Topic 1.5 Vectors and Motion in Two Dimensions: resolve vectors into perpendicular components, and analyze two-dimensional motion, including projectiles, by treating the horizontal and vertical motions independently.

What this topic is asking

The College Board (Topic 1.5) wants you to resolve vectors into perpendicular components, add vectors in two dimensions, and analyze two-dimensional motion (especially projectile motion) by splitting it into two independent one-dimensional problems. The big idea is that the horizontal and vertical motions of a projectile do not affect each other, so each can be handled with the Unit 1 kinematics you already know.

Resolving a vector into components

Components turn a single slanted vector into two perpendicular pieces that can be handled separately. Because the axes are perpendicular, the $x$-motion and $y$-motion are completely independent: what happens horizontally has no effect on what happens vertically. This independence is the engine of all two-dimensional kinematics.

Adding vectors in two dimensions

This component method replaces awkward triangle geometry with simple addition. Two displacements, two velocities, or two forces are combined the same way: break each into components, add like with like, and reassemble. The Pythagorean step gives the size and the inverse-tangent step gives the direction.

Projectile motion

A projectile is an object moving under gravity alone after launch (no thrust, air resistance ignored). The defining insight is that its motion separates cleanly:

• Horizontal: no force acts horizontally, so $a_x = 0$ and the horizontal velocity $v_x$ is constant. Horizontal distance is $x = v_x t$.
• Vertical: gravity gives a constant downward acceleration $a_y = -g$, so the vertical motion obeys the constant-acceleration kinematic equations.

The two motions share only the time of flight $t$. You solve a projectile problem by writing the horizontal and vertical equations separately, finding $t$ from whichever axis gives it (usually the vertical), then using that time in the other axis.

For a projectile launched at an angle $\theta$ with speed $v_0$, the initial components are $v_{0x} = v_0\cos\theta$ and $v_{0y} = v_0\sin\theta$. For a horizontal launch, $v_{0y} = 0$, which simplifies the vertical equation to $y = \tfrac{1}{2}g t^2$. Throughout the flight $v_x$ never changes, while $v_y$ decreases on the way up, reaches zero at the peak, and increases downward on the way down. The path traced out is a parabola, a direct consequence of constant horizontal velocity combined with constant vertical acceleration.

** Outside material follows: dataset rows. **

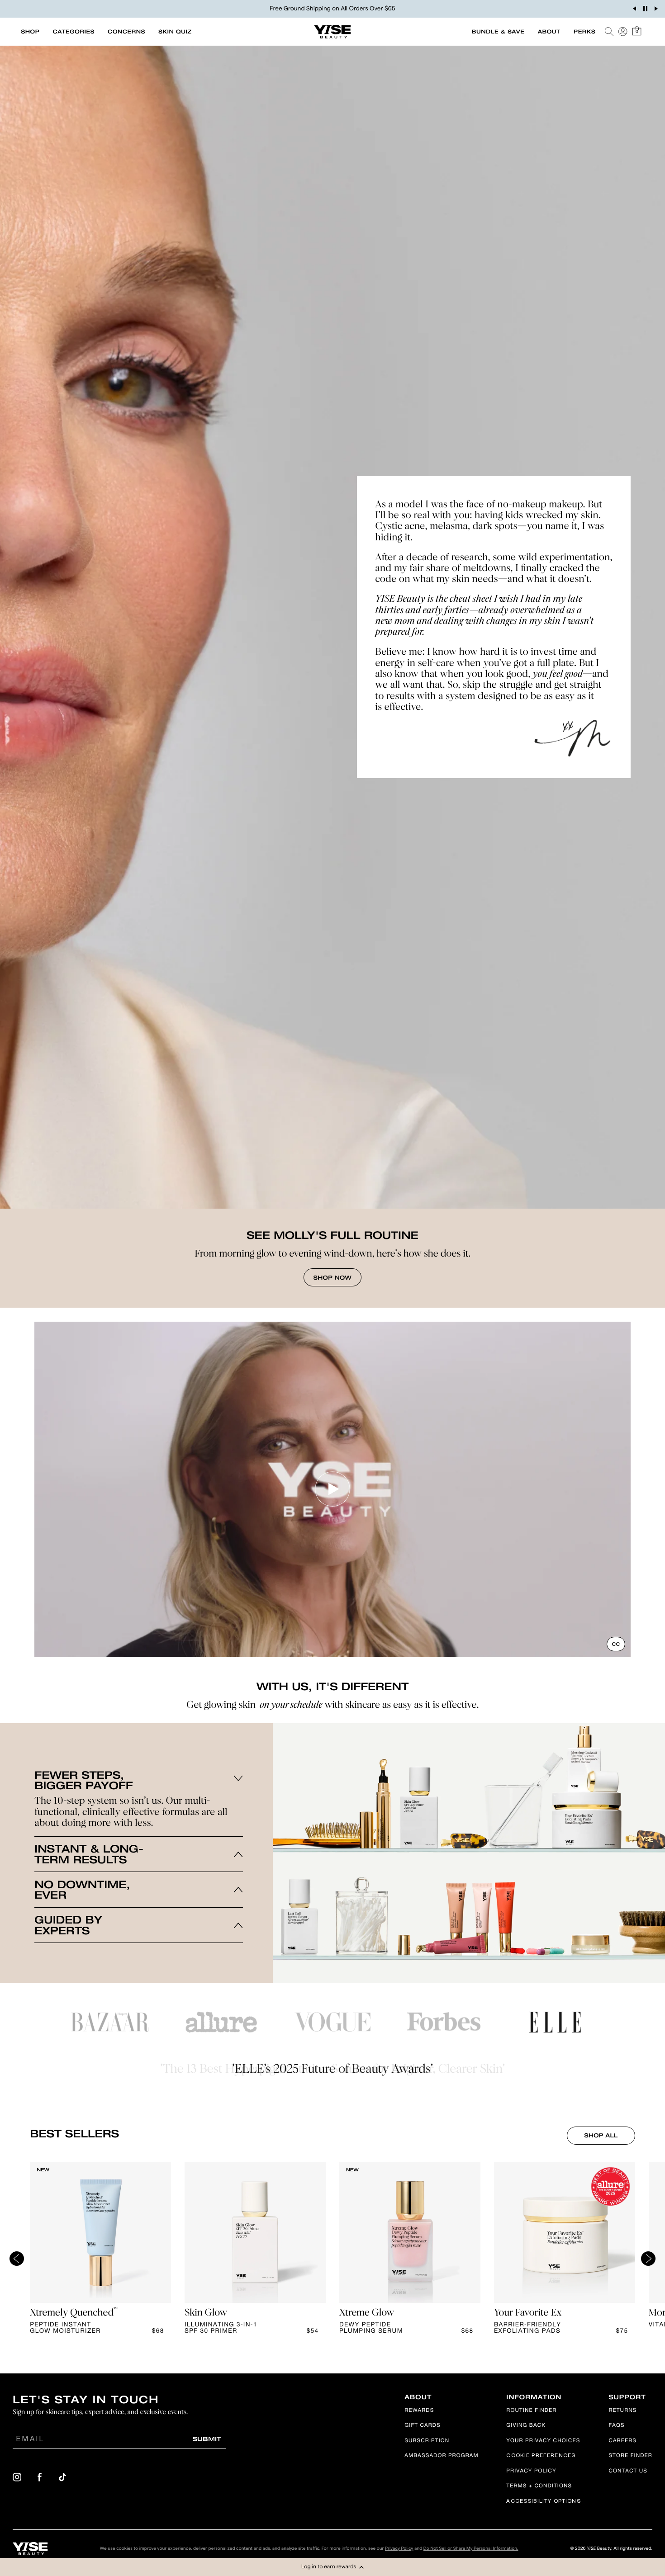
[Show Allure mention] (221, 2022)
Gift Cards (422, 2426)
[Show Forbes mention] (443, 2022)
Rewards (419, 2411)
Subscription (426, 2441)
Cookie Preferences (540, 2455)
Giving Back (526, 2426)
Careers (622, 2441)
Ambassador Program (441, 2456)
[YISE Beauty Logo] (30, 2548)
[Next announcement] (656, 8)
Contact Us (627, 2471)
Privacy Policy (531, 2471)
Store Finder (630, 2456)
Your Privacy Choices (543, 2441)
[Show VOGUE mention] (332, 2022)
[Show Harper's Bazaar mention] (110, 2022)
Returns (622, 2411)
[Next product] (648, 2258)
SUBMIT (207, 2439)
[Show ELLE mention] (555, 2022)
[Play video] (332, 1489)
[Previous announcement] (634, 8)
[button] (332, 2567)
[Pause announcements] (645, 8)
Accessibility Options (543, 2501)
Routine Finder (531, 2411)
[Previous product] (17, 2258)
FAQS (616, 2426)
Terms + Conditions (539, 2486)
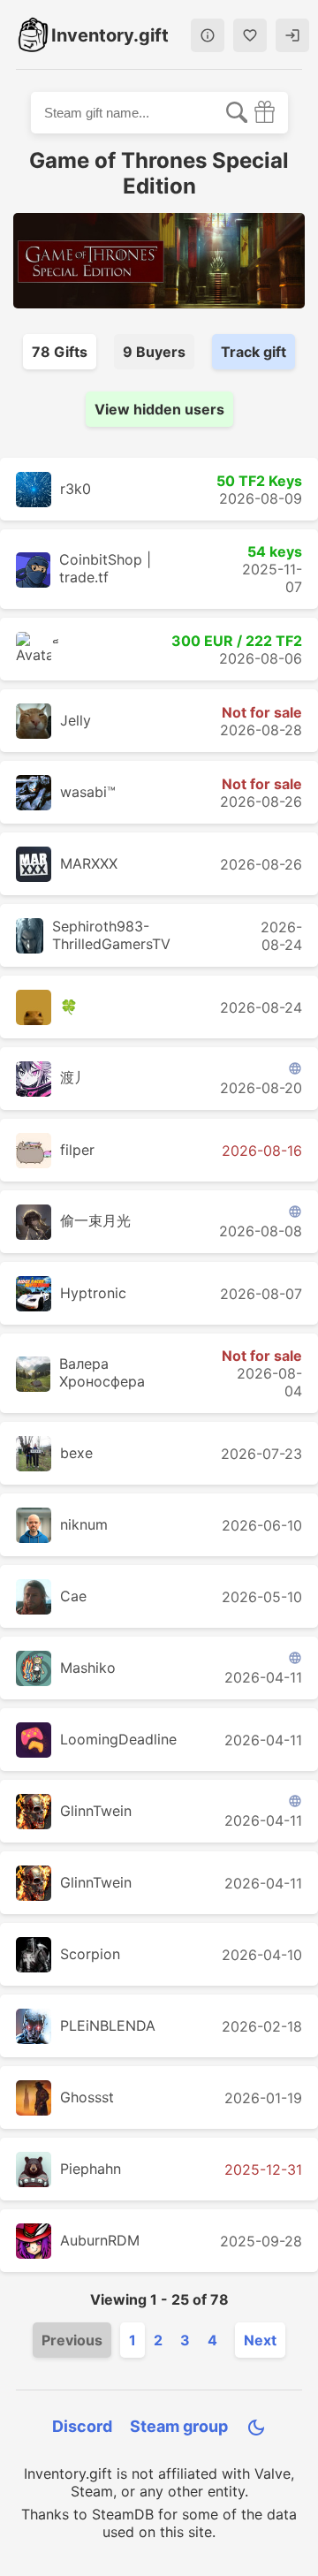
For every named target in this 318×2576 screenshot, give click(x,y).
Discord (82, 2426)
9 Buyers (154, 352)
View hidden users (159, 409)
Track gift (253, 352)
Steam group (179, 2426)
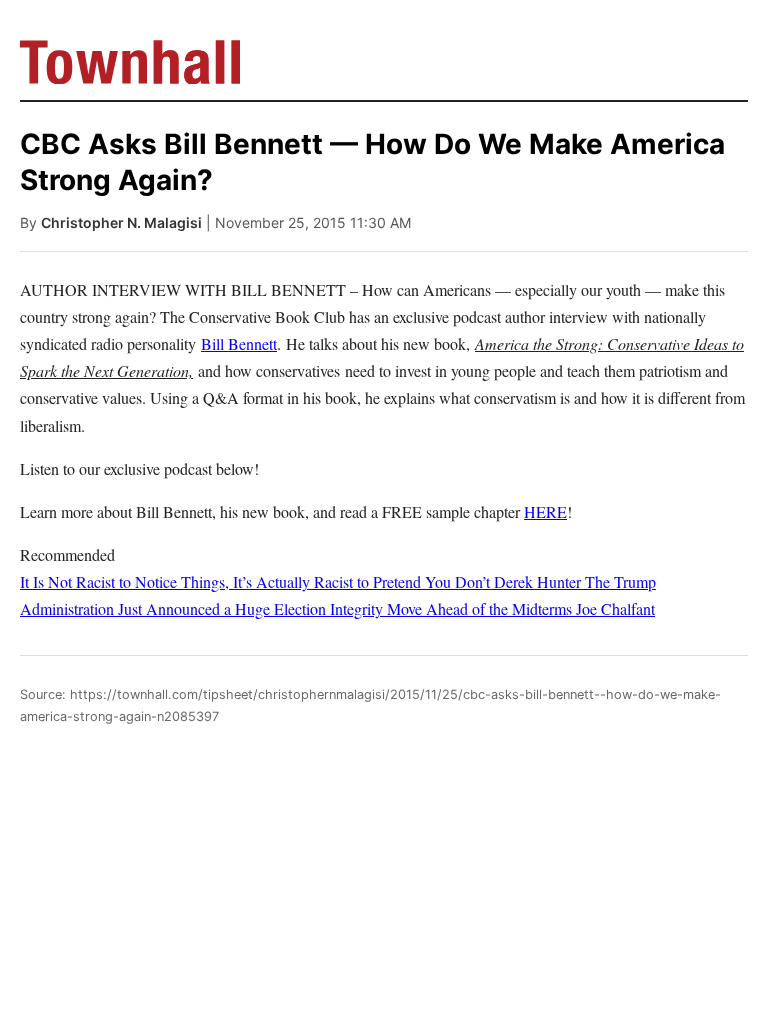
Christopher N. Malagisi (121, 222)
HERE (545, 511)
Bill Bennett (239, 343)
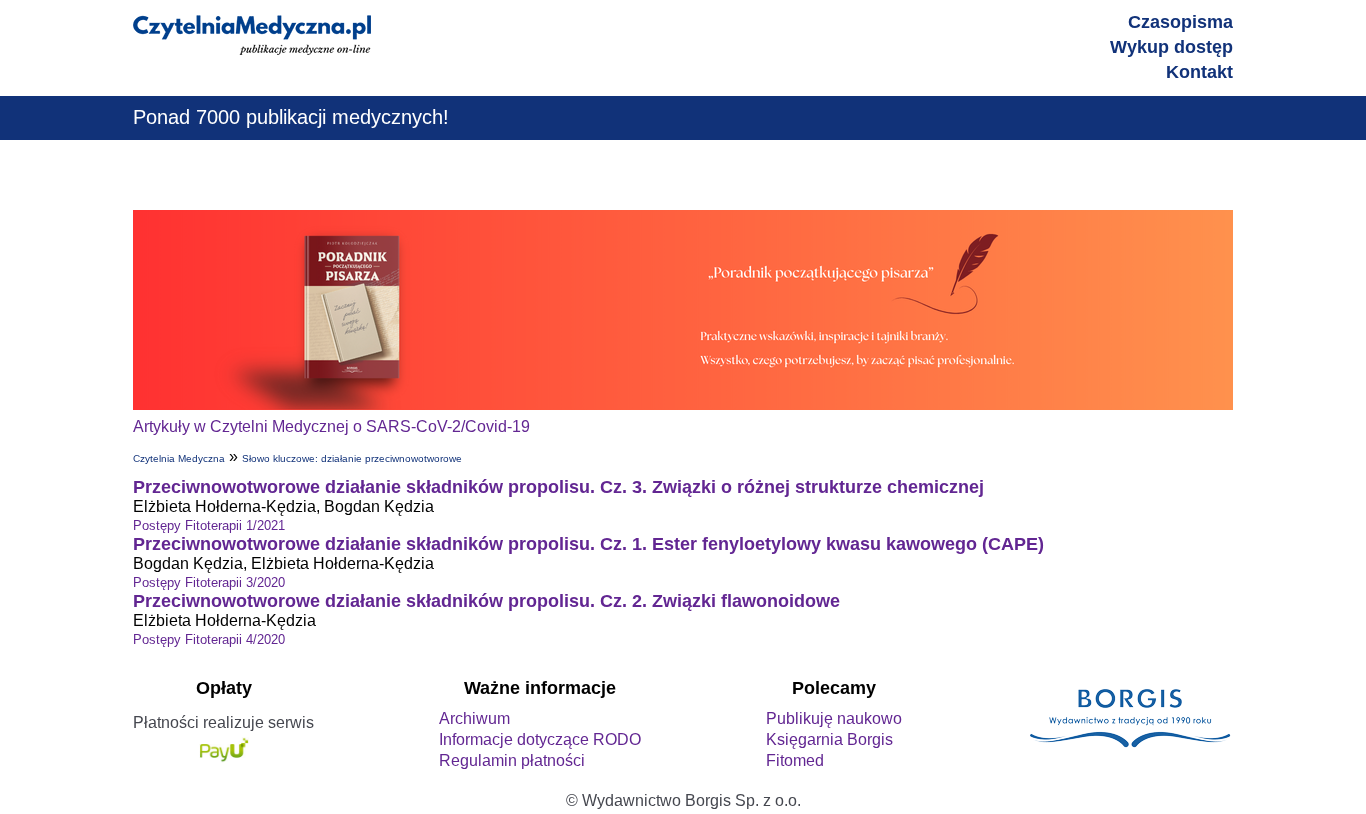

Why independence is the whole trick

The reason projectile problems are tractable is that the two axes never talk to each other except through the clock. A ball thrown horizontally off a table and a ball simply dropped from the same height hit the floor at the same time, because both have the same vertical motion ($v_{0y} = 0$, same $g$, same drop height); the thrown ball merely travels horizontally as well. Recognizing this lets you reuse every Unit 1 result: the vertical axis is exactly the free-fall problem from Topic 1.2, and the horizontal axis is the constant-velocity problem. The only judgement required is deciding which axis hands you the time of flight, then feeding that time into the other axis. Keeping the components in separate columns, and never mixing an $x$-quantity into a $y$-equation, is the habit that earns full points on these questions.

Try this

Q1. A vector of magnitude $50$ N points at $60$ degrees above the horizontal. Calculate its vertical component. [2 points]

• Cue. $V_y = 50\sin 60^\circ = 50(0.866) = 43.3$ N.

Q2. A stone is thrown horizontally and a second stone is dropped from the same height at the same instant. State which lands first and why. [2 points]

• Cue. They land together, because both have the same vertical motion ($v_{0y} = 0$, same $g$); horizontal velocity does not affect the time to fall.